▶ PROBLEM TO SOLVE:
To complete the exercise, write out all the data exactly.

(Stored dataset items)
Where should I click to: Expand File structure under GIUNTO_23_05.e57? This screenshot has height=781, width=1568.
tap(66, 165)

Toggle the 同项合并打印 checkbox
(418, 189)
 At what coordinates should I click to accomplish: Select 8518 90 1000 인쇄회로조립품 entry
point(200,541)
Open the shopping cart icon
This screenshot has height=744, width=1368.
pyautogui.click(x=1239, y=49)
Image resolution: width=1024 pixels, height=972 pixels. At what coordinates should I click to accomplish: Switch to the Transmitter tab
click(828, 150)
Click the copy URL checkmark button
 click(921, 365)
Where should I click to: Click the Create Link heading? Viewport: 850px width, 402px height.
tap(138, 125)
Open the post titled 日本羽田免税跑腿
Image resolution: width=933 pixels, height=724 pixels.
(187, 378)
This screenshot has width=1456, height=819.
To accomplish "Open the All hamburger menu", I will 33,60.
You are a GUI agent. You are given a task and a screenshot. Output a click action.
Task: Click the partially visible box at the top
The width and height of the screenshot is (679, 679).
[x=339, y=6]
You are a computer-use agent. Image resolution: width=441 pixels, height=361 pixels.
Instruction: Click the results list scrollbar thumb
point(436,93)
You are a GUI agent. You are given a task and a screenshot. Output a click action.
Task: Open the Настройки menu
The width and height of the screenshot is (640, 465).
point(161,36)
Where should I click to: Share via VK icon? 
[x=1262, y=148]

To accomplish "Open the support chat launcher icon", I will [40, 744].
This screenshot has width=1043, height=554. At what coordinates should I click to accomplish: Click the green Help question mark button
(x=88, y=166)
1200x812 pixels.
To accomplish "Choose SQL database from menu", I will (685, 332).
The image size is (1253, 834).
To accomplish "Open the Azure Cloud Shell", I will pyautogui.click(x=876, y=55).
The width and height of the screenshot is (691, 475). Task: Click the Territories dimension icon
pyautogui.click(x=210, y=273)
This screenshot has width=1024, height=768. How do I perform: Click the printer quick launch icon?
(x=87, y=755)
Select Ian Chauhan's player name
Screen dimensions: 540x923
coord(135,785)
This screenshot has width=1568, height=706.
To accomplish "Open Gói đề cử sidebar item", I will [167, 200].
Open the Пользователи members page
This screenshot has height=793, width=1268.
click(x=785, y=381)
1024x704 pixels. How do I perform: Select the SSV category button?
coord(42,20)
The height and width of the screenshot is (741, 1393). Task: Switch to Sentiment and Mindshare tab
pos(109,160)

▶ THE COMPLETED TASK:
Where should I click to: Expand File structure under GIUNTO_23_05.e57? This screenshot has height=781, width=1568.
tap(66, 165)

Toggle the 同项合并打印 checkbox
(418, 189)
 At what coordinates should I click to accomplish: Select 8518 90 1000 인쇄회로조립품 entry
point(200,541)
Open the shopping cart icon
This screenshot has height=744, width=1368.
pyautogui.click(x=1239, y=49)
Image resolution: width=1024 pixels, height=972 pixels. At what coordinates should I click to accomplish: Switch to the Transmitter tab
click(828, 150)
Click the copy URL checkmark button
 click(921, 365)
Where should I click to: Click the Create Link heading? Viewport: 850px width, 402px height.
tap(138, 125)
Open the post titled 日本羽田免税跑腿
Image resolution: width=933 pixels, height=724 pixels.
(187, 378)
This screenshot has width=1456, height=819.
To accomplish "Open the All hamburger menu", I will 33,60.
You are a GUI agent. You are given a task and a screenshot. Output a click action.
Task: Click the partially visible box at the top
The width and height of the screenshot is (679, 679).
[x=339, y=6]
You are a computer-use agent. Image resolution: width=441 pixels, height=361 pixels.
Instruction: Click the results list scrollbar thumb
point(436,93)
You are a GUI agent. You are given a task and a screenshot. Output a click action.
Task: Open the Настройки menu
The width and height of the screenshot is (640, 465).
point(161,36)
Where should I click to: Share via VK icon? 
[x=1262, y=148]

To accomplish "Open the support chat launcher icon", I will [40, 744].
This screenshot has width=1043, height=554. At what coordinates should I click to accomplish: Click the green Help question mark button
(x=88, y=166)
1200x812 pixels.
To accomplish "Choose SQL database from menu", I will (685, 332).
The image size is (1253, 834).
To accomplish "Open the Azure Cloud Shell", I will pyautogui.click(x=876, y=55).
The width and height of the screenshot is (691, 475). Task: Click the Territories dimension icon
pyautogui.click(x=210, y=273)
This screenshot has width=1024, height=768. How do I perform: Click the printer quick launch icon?
(x=87, y=755)
Select Ian Chauhan's player name
Screen dimensions: 540x923
coord(135,785)
This screenshot has width=1568, height=706.
To accomplish "Open Gói đề cử sidebar item", I will [167, 200].
Open the Пользователи members page
This screenshot has height=793, width=1268.
click(x=785, y=381)
1024x704 pixels. How do I perform: Select the SSV category button?
coord(42,20)
The height and width of the screenshot is (741, 1393). Task: Switch to Sentiment and Mindshare tab
pos(109,160)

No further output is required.